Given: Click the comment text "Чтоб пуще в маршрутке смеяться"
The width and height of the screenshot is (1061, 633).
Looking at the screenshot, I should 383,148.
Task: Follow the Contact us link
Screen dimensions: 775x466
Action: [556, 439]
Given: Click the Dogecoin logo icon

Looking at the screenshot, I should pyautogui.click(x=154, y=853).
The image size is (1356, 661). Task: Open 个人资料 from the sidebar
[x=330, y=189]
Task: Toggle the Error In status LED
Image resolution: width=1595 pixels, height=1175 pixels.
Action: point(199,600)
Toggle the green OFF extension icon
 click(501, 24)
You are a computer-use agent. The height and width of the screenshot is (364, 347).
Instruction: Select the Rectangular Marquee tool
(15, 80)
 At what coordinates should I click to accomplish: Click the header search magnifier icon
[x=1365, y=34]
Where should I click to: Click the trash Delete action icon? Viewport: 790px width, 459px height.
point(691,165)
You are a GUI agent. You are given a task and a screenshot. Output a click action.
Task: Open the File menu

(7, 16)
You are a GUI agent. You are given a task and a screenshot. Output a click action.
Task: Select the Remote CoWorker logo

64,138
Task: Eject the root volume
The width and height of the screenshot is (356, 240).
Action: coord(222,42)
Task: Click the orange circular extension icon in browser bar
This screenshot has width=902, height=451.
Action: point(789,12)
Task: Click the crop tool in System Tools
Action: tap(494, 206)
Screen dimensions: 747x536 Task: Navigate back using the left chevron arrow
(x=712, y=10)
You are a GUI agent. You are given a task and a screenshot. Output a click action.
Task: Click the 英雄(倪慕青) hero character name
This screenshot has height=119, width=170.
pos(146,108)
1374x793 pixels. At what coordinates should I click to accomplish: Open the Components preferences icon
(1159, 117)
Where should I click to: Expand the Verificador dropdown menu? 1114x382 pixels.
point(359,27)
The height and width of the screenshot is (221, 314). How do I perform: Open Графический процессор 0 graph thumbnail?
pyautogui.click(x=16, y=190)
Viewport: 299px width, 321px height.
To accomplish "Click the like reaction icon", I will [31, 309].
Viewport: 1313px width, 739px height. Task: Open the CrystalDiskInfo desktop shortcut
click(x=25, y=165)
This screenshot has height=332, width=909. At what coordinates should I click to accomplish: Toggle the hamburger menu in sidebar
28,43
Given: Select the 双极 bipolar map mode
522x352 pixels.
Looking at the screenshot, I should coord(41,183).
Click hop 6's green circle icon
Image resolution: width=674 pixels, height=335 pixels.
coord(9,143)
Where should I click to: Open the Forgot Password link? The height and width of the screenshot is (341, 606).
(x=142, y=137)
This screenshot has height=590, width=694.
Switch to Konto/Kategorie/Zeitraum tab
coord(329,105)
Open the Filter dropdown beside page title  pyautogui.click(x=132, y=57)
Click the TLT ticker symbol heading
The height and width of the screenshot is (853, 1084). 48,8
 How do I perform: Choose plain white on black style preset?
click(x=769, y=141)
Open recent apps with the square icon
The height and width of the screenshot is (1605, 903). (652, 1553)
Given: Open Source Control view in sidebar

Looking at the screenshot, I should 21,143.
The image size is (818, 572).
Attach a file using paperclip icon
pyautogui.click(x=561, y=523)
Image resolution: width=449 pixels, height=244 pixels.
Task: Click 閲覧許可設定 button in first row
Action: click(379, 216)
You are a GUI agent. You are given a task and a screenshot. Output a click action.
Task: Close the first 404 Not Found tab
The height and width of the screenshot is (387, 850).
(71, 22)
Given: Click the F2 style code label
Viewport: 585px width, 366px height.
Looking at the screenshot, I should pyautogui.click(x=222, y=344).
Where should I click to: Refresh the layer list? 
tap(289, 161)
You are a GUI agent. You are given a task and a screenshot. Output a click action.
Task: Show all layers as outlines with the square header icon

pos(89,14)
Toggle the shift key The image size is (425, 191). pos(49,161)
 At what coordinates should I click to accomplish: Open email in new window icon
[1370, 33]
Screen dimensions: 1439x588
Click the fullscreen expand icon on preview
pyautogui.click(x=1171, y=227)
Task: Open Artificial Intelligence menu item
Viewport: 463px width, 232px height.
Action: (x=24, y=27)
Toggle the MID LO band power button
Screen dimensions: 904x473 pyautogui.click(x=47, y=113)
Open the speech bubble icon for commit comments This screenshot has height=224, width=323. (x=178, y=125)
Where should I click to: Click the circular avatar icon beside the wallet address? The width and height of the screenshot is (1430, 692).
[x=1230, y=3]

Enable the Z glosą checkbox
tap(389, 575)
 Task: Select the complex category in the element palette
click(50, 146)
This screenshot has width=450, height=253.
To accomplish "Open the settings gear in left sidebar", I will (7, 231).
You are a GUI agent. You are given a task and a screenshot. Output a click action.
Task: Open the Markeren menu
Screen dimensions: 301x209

Goal of the exercise: Please retype all of the material above, line for line, without changing anything.

Task output:
Given: Click the comment text "Чтоб пуще в маршрутке смеяться"
The width and height of the screenshot is (1061, 633).
Looking at the screenshot, I should 383,148.
Task: Follow the Contact us link
Screen dimensions: 775x466
Action: [556, 439]
Given: Click the Dogecoin logo icon

Looking at the screenshot, I should pyautogui.click(x=154, y=853).
The image size is (1356, 661). Task: Open 个人资料 from the sidebar
[x=330, y=189]
Task: Toggle the Error In status LED
Image resolution: width=1595 pixels, height=1175 pixels.
Action: point(199,600)
Toggle the green OFF extension icon
 click(501, 24)
You are a computer-use agent. The height and width of the screenshot is (364, 347).
Instruction: Select the Rectangular Marquee tool
(15, 80)
 At what coordinates should I click to accomplish: Click the header search magnifier icon
[x=1365, y=34]
Where should I click to: Click the trash Delete action icon? Viewport: 790px width, 459px height.
point(691,165)
You are a GUI agent. You are given a task and a screenshot. Output a click action.
Task: Open the File menu

(7, 16)
You are a GUI agent. You are given a task and a screenshot. Output a click action.
Task: Select the Remote CoWorker logo

64,138
Task: Eject the root volume
The width and height of the screenshot is (356, 240).
Action: coord(222,42)
Task: Click the orange circular extension icon in browser bar
This screenshot has width=902, height=451.
Action: point(789,12)
Task: Click the crop tool in System Tools
Action: tap(494, 206)
Screen dimensions: 747x536 Task: Navigate back using the left chevron arrow
(x=712, y=10)
You are a GUI agent. You are given a task and a screenshot. Output a click action.
Task: Click the 英雄(倪慕青) hero character name
This screenshot has height=119, width=170.
pos(146,108)
1374x793 pixels. At what coordinates should I click to accomplish: Open the Components preferences icon
(1159, 117)
Where should I click to: Expand the Verificador dropdown menu? 1114x382 pixels.
point(359,27)
The height and width of the screenshot is (221, 314). How do I perform: Open Графический процессор 0 graph thumbnail?
pyautogui.click(x=16, y=190)
Viewport: 299px width, 321px height.
To accomplish "Click the like reaction icon", I will [31, 309].
Viewport: 1313px width, 739px height. Task: Open the CrystalDiskInfo desktop shortcut
click(x=25, y=165)
This screenshot has height=332, width=909. At what coordinates should I click to accomplish: Toggle the hamburger menu in sidebar
28,43
Given: Select the 双极 bipolar map mode
522x352 pixels.
Looking at the screenshot, I should coord(41,183).
Click hop 6's green circle icon
Image resolution: width=674 pixels, height=335 pixels.
coord(9,143)
Where should I click to: Open the Forgot Password link? The height and width of the screenshot is (341, 606).
(x=142, y=137)
This screenshot has height=590, width=694.
Switch to Konto/Kategorie/Zeitraum tab
coord(329,105)
Open the Filter dropdown beside page title  pyautogui.click(x=132, y=57)
Click the TLT ticker symbol heading
The height and width of the screenshot is (853, 1084). 48,8
 How do I perform: Choose plain white on black style preset?
click(x=769, y=141)
Open recent apps with the square icon
The height and width of the screenshot is (1605, 903). (652, 1553)
Given: Open Source Control view in sidebar

Looking at the screenshot, I should 21,143.
The image size is (818, 572).
Attach a file using paperclip icon
pyautogui.click(x=561, y=523)
Image resolution: width=449 pixels, height=244 pixels.
Task: Click 閲覧許可設定 button in first row
Action: click(379, 216)
You are a GUI agent. You are given a task and a screenshot. Output a click action.
Task: Close the first 404 Not Found tab
The height and width of the screenshot is (387, 850).
(71, 22)
Given: Click the F2 style code label
Viewport: 585px width, 366px height.
Looking at the screenshot, I should pyautogui.click(x=222, y=344).
Where should I click to: Refresh the layer list? 
tap(289, 161)
You are a GUI agent. You are given a task and a screenshot. Output a click action.
Task: Show all layers as outlines with the square header icon

pos(89,14)
Toggle the shift key The image size is (425, 191). pos(49,161)
 At what coordinates should I click to accomplish: Open email in new window icon
[1370, 33]
Screen dimensions: 1439x588
Click the fullscreen expand icon on preview
pyautogui.click(x=1171, y=227)
Task: Open Artificial Intelligence menu item
Viewport: 463px width, 232px height.
Action: (x=24, y=27)
Toggle the MID LO band power button
Screen dimensions: 904x473 pyautogui.click(x=47, y=113)
Open the speech bubble icon for commit comments This screenshot has height=224, width=323. (x=178, y=125)
Where should I click to: Click the circular avatar icon beside the wallet address? The width and height of the screenshot is (1430, 692).
[x=1230, y=3]

Enable the Z glosą checkbox
tap(389, 575)
 Task: Select the complex category in the element palette
click(50, 146)
This screenshot has width=450, height=253.
To accomplish "Open the settings gear in left sidebar", I will (7, 231).
You are a GUI agent. You are given a task and a screenshot. Output a click action.
Task: Open the Markeren menu
Screen dimensions: 301x209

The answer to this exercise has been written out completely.